Barnabas agreed; he too was very willing to labor on for Christ.  However, he proposed they bring John Mark with them on their second missionary journey.

Paul disagreed; he was somewhat flabbergasted by this suggestion.  He remembered how John Mark had deserted them on their first campaign.  John Mark had started well, but he had ended poorly.  He had put his hand to the plow, and then turned away.  He was a double-minded man, undependable, and unstable in all his ways.  He was a failure, a ministerial loser, or a quitter.  Paul was convinced he would prove himself soft and fickle again.  To Paul, this was a horrible idea.

Paul was consumed with the mission; Barnabas with the man.  Paul was consumed with the Christian work; Barnabas with the Christian worker.  Paul majored on excellence and efficiency; Barnabas on encouragement.  And it was at this point, sadly, that the “soul brothers” became “separated brothers.”  Both were convinced they were correct.  Neither would relent.  Ultimately, Paul went north with Silas while Barnabas sailed south with John Mark.

But now for the rest of the story.  It is my conclusion that Paul was possibly wrong, but Barnabas was definitely right.  John Mark was worth the second chance.  Ultimately, John Mark finished the long missionary campaign with Barnabas.  As he matured, he was utilized and appreciated by Peter (1 Peter 5:12-14); greatly valued by a later and more mature Paul (Colossians 4:10; Philemon 1:24; 2 Timothy 4:11); and became the one chosen by the Holy Spirit to pen the second Gospel of Jesus Christ.  John Mark was a quitter.  However he quit quitting, and Barnabas quit quitting on the quitter.

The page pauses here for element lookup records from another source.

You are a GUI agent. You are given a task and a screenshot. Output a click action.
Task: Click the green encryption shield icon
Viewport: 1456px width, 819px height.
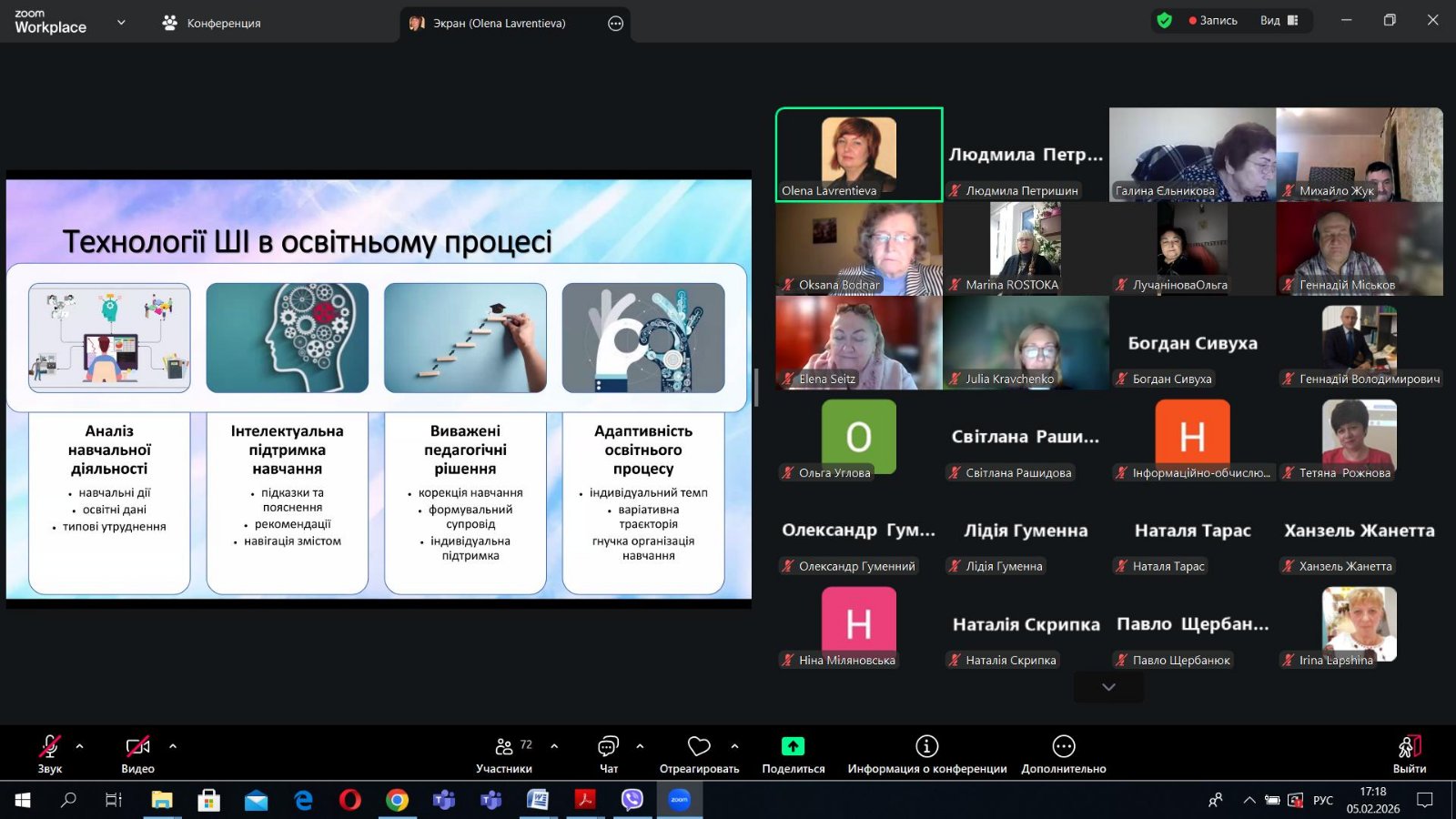tap(1164, 20)
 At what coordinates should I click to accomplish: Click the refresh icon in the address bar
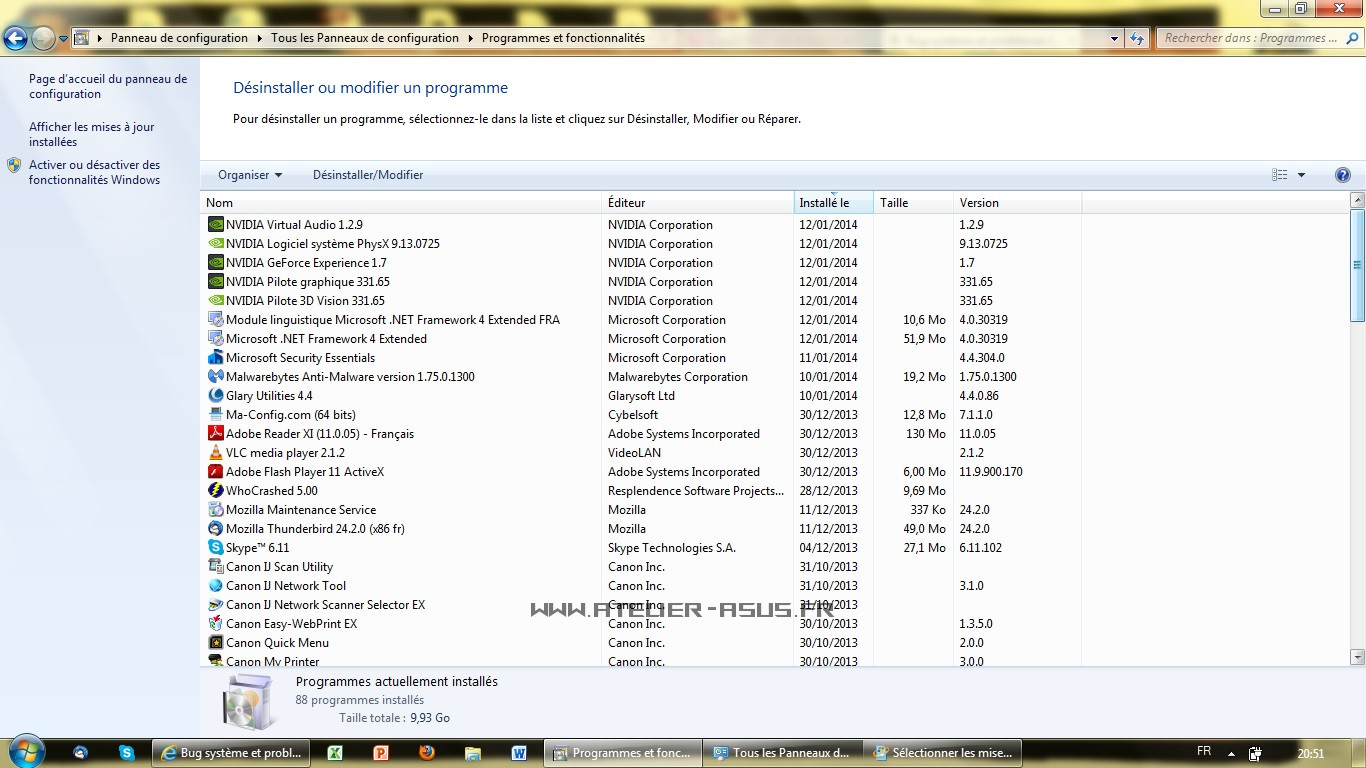pyautogui.click(x=1138, y=37)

Perhaps four questions will guide you in your prayer time.

1.  Do you value the church as did Christ, Paul, Barnabas and John Mark?  Are you ready to fervently labor for Christ’s bride until he removes you from your mission field?

2.  Have you made vows before God and man, and have you quit?  Perhaps you have vowed to stay married till the day of death, but you are walking away from your commitment?  Perhaps you have joined a church and made vows to submit, worship, grow, serve and give, but you have been apathetic or AWOL for quite some time.  Have you started a time of daily devotions only to fall away … again?  Or maybe you have said “No!” to a certain sin, only to find yourself playing with that forbidden fire yet again.  In what ways have you disappointed the Lover of your soul?

3.  What will you do now?  Will you quit being a quitter?  God gave a second chance to Moses.  The Father gave a second chance to his prodigal son.  Jesus gave a second chance to Peter and all the disciples.  Barnabas gave a second chance to Mark, and you can repent, recommit and rock on for Christ today.  Yes you quit.  And yes, Jesus died for your sin of quitting.  And yes, Jesus would have you get up now and carry on.

4.  Are you a leader or member in a church that quits quitting quitters?  The Good Shepherd is not satisfied with a 99% success rate.  He arrives back at the sheepfold, finds one missing, and takes off to reclaim his precious lamb.  As we look about us, there are many who have proven unreliable.  There are many who have talked the talk and abandoned the walk.  May we be like Barnabas – Sons of Encouragement – ready to disciple those who hate their former sin and are ready to quit quitting.  Grace is sweet and needed, even after regeneration.